Romans 4 underscores the principle of justification by faith, using the example of Abraham to illustrate that righteousness comes through faith in God's promises rather than through adherence to the law. This chapter sets the stage for Paul's continued exploration of the significance of faith in the life of a believer.


  1. Abraham Justified by Faith (Romans 4:1-8): Paul argues that Abraham, the patriarch, was not justified by works but by faith. Quoting Genesis 15:6, Paul emphasizes that Abraham believed God, and his faith was credited to him as righteousness. This is not based on works but on God's gracious act.
  2. Circumcision and Faith (Romans 4:9-12): Paul addresses the question of whether Abraham's justification came through circumcision or before it.
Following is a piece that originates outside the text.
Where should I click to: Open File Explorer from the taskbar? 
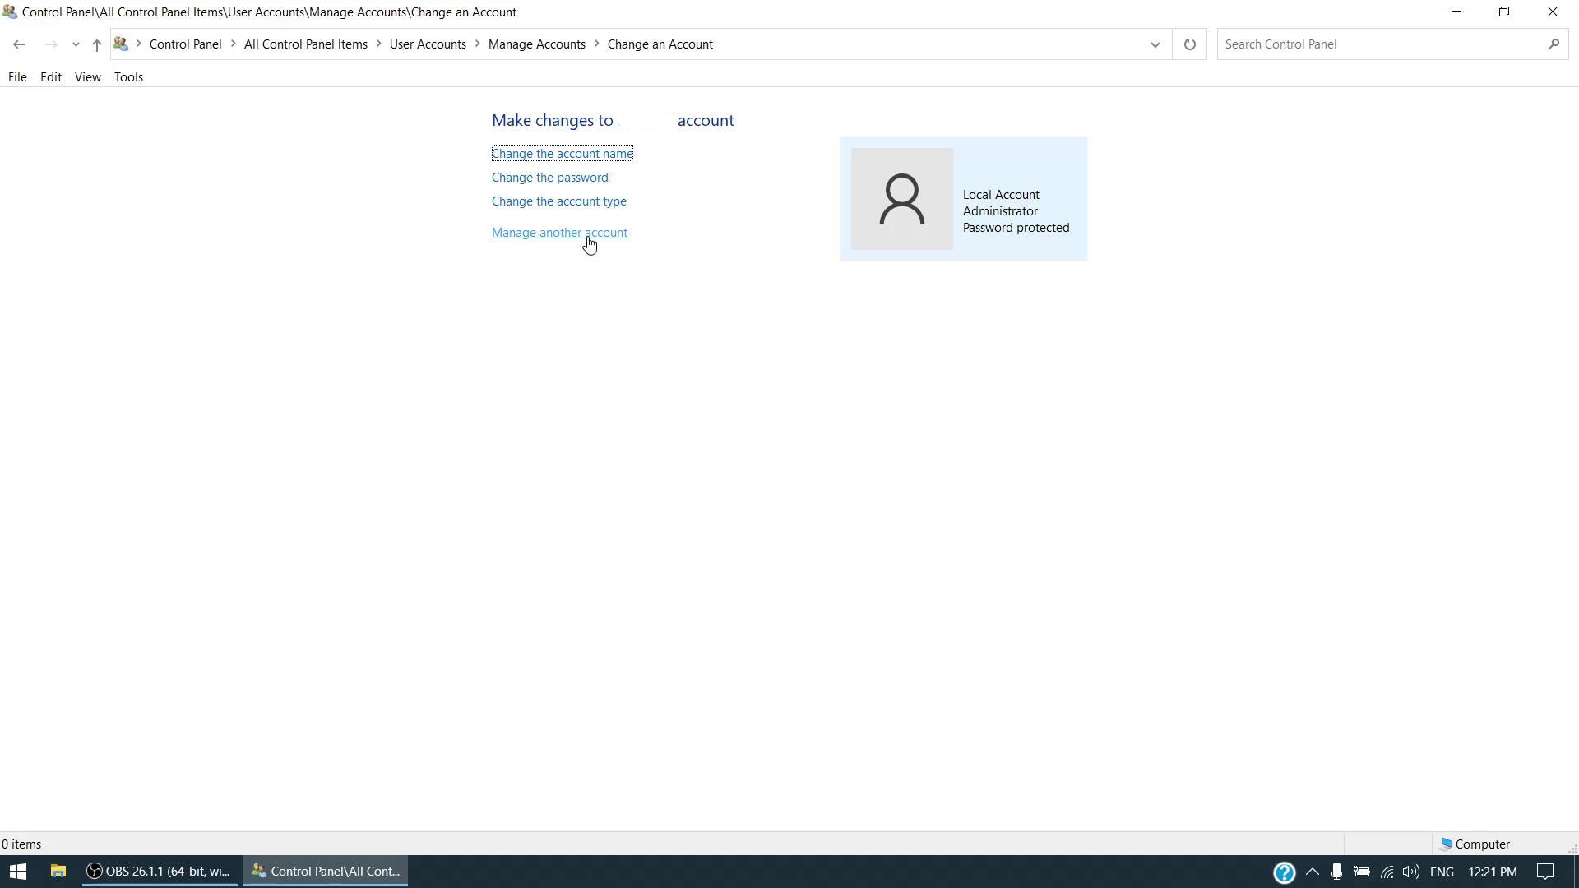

He explains that Abraham received the sign of circumcision as a seal of the righteousness he had by faith before being circumcised. This signifies that righteousness is not dependent on adherence to the law.
  3. Promise and Faith (Romans 4:13-25): Paul continues to explain that the promise to Abraham and his descendants did not come through the law but through the righteousness of faith. Abraham is the father of all who believe, both circumcised and uncircumcised. Paul emphasizes that Abraham's faith was in God's promise, and he was fully convinced that God was able to fulfill what He had promised. This faith was credited to him as righteousness. Paul concludes by noting that the same principle of faith applies to believers in Jesus Christ, who was delivered for our sins and raised for our justification.